» **Aim of the exercise**: Reproduce each of the entries below word for word, leaving nothing out.

» **Records for this exercise**:

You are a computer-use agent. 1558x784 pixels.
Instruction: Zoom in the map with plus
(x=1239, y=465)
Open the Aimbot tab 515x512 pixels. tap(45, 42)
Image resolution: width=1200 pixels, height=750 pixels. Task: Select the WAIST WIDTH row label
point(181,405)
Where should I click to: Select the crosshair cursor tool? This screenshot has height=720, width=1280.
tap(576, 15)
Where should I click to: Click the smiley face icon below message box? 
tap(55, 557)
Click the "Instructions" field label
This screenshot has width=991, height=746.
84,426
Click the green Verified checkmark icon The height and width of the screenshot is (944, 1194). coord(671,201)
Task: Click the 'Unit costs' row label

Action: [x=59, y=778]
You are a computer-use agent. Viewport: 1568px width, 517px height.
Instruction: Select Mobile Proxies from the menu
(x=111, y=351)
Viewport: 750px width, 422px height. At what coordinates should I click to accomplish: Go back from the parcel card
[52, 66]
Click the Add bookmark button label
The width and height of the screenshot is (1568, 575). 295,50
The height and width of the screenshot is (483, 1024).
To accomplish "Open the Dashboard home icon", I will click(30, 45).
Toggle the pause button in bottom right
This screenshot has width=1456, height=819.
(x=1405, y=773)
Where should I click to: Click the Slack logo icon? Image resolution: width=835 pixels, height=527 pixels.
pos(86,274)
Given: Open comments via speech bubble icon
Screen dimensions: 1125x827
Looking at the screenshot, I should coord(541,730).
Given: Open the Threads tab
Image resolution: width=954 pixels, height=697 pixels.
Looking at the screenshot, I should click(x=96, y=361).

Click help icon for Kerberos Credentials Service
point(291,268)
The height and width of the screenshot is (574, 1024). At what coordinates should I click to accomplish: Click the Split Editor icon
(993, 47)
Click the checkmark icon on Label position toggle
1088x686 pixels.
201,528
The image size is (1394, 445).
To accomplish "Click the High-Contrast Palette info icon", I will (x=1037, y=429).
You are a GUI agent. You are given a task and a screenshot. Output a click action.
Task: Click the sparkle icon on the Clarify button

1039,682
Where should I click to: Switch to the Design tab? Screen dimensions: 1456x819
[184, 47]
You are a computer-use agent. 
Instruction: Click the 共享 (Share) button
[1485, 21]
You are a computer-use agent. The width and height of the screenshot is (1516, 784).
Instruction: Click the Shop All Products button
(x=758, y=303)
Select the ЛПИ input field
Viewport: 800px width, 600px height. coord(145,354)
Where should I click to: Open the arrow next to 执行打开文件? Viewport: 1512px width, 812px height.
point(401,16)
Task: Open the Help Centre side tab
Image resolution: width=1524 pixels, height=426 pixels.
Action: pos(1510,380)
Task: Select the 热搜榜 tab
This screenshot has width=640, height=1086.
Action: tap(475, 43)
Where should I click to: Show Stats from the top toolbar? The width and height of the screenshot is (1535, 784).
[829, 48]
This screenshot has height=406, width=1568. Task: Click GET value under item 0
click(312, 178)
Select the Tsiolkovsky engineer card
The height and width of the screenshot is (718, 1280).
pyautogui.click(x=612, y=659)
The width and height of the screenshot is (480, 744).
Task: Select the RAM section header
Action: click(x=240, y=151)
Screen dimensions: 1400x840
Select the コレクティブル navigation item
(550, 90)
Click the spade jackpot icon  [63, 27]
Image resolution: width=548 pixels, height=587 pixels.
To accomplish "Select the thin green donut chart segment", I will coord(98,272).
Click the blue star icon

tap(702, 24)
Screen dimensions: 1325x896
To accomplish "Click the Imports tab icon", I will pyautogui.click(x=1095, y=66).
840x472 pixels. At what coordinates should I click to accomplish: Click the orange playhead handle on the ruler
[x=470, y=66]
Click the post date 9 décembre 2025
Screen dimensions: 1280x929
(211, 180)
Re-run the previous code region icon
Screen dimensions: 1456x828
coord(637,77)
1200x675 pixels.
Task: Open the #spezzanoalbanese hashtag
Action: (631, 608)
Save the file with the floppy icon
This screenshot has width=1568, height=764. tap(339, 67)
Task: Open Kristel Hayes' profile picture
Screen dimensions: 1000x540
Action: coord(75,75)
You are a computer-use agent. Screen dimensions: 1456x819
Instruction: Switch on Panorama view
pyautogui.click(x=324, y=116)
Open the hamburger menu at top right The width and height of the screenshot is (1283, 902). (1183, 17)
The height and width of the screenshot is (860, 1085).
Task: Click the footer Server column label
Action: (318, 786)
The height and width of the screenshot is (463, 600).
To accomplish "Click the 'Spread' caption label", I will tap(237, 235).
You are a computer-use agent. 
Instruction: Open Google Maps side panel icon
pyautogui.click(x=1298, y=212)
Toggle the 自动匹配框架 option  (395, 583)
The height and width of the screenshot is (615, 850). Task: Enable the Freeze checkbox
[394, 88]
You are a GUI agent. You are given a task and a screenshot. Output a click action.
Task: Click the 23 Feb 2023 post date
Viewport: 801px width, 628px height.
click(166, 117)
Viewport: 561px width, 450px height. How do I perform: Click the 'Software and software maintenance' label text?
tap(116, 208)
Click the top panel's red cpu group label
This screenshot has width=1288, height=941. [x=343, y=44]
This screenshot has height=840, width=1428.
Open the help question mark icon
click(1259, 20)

» **Reply to the exercise**:
You are a computer-use agent. 1558x784 pixels.
Instruction: Zoom in the map with plus
(x=1239, y=465)
Open the Aimbot tab 515x512 pixels. tap(45, 42)
Image resolution: width=1200 pixels, height=750 pixels. Task: Select the WAIST WIDTH row label
point(181,405)
Where should I click to: Select the crosshair cursor tool? This screenshot has height=720, width=1280.
tap(576, 15)
Where should I click to: Click the smiley face icon below message box? 
tap(55, 557)
Click the "Instructions" field label
This screenshot has width=991, height=746.
84,426
Click the green Verified checkmark icon The height and width of the screenshot is (944, 1194). coord(671,201)
Task: Click the 'Unit costs' row label

Action: [x=59, y=778]
You are a computer-use agent. Viewport: 1568px width, 517px height.
Instruction: Select Mobile Proxies from the menu
(x=111, y=351)
Viewport: 750px width, 422px height. At what coordinates should I click to accomplish: Go back from the parcel card
[52, 66]
Click the Add bookmark button label
The width and height of the screenshot is (1568, 575). 295,50
The height and width of the screenshot is (483, 1024).
To accomplish "Open the Dashboard home icon", I will click(30, 45).
Toggle the pause button in bottom right
This screenshot has width=1456, height=819.
(x=1405, y=773)
Where should I click to: Click the Slack logo icon? Image resolution: width=835 pixels, height=527 pixels.
pos(86,274)
Given: Open comments via speech bubble icon
Screen dimensions: 1125x827
Looking at the screenshot, I should coord(541,730).
Given: Open the Threads tab
Image resolution: width=954 pixels, height=697 pixels.
Looking at the screenshot, I should click(x=96, y=361).

Click help icon for Kerberos Credentials Service
point(291,268)
The height and width of the screenshot is (574, 1024). At what coordinates should I click to accomplish: Click the Split Editor icon
(993, 47)
Click the checkmark icon on Label position toggle
1088x686 pixels.
201,528
The image size is (1394, 445).
To accomplish "Click the High-Contrast Palette info icon", I will (x=1037, y=429).
You are a GUI agent. You are given a task and a screenshot. Output a click action.
Task: Click the sparkle icon on the Clarify button

1039,682
Where should I click to: Switch to the Design tab? Screen dimensions: 1456x819
[184, 47]
You are a computer-use agent. 
Instruction: Click the 共享 (Share) button
[1485, 21]
You are a computer-use agent. The width and height of the screenshot is (1516, 784).
Instruction: Click the Shop All Products button
(x=758, y=303)
Select the ЛПИ input field
Viewport: 800px width, 600px height. coord(145,354)
Where should I click to: Open the arrow next to 执行打开文件? Viewport: 1512px width, 812px height.
point(401,16)
Task: Open the Help Centre side tab
Image resolution: width=1524 pixels, height=426 pixels.
Action: pos(1510,380)
Task: Select the 热搜榜 tab
This screenshot has width=640, height=1086.
Action: tap(475, 43)
Where should I click to: Show Stats from the top toolbar? The width and height of the screenshot is (1535, 784).
[829, 48]
This screenshot has height=406, width=1568. Task: Click GET value under item 0
click(312, 178)
Select the Tsiolkovsky engineer card
The height and width of the screenshot is (718, 1280).
pyautogui.click(x=612, y=659)
The width and height of the screenshot is (480, 744).
Task: Select the RAM section header
Action: click(x=240, y=151)
Screen dimensions: 1400x840
Select the コレクティブル navigation item
(550, 90)
Click the spade jackpot icon  [63, 27]
Image resolution: width=548 pixels, height=587 pixels.
To accomplish "Select the thin green donut chart segment", I will coord(98,272).
Click the blue star icon

tap(702, 24)
Screen dimensions: 1325x896
To accomplish "Click the Imports tab icon", I will pyautogui.click(x=1095, y=66).
840x472 pixels. At what coordinates should I click to accomplish: Click the orange playhead handle on the ruler
[x=470, y=66]
Click the post date 9 décembre 2025
Screen dimensions: 1280x929
(211, 180)
Re-run the previous code region icon
Screen dimensions: 1456x828
coord(637,77)
1200x675 pixels.
Task: Open the #spezzanoalbanese hashtag
Action: (631, 608)
Save the file with the floppy icon
This screenshot has width=1568, height=764. tap(339, 67)
Task: Open Kristel Hayes' profile picture
Screen dimensions: 1000x540
Action: coord(75,75)
You are a computer-use agent. Screen dimensions: 1456x819
Instruction: Switch on Panorama view
pyautogui.click(x=324, y=116)
Open the hamburger menu at top right The width and height of the screenshot is (1283, 902). (1183, 17)
The height and width of the screenshot is (860, 1085).
Task: Click the footer Server column label
Action: (318, 786)
The height and width of the screenshot is (463, 600).
To accomplish "Click the 'Spread' caption label", I will tap(237, 235).
You are a computer-use agent. 
Instruction: Open Google Maps side panel icon
pyautogui.click(x=1298, y=212)
Toggle the 自动匹配框架 option  (395, 583)
The height and width of the screenshot is (615, 850). Task: Enable the Freeze checkbox
[394, 88]
You are a GUI agent. You are given a task and a screenshot. Output a click action.
Task: Click the 23 Feb 2023 post date
Viewport: 801px width, 628px height.
click(166, 117)
Viewport: 561px width, 450px height. How do I perform: Click the 'Software and software maintenance' label text?
tap(116, 208)
Click the top panel's red cpu group label
This screenshot has width=1288, height=941. [x=343, y=44]
This screenshot has height=840, width=1428.
Open the help question mark icon
click(1259, 20)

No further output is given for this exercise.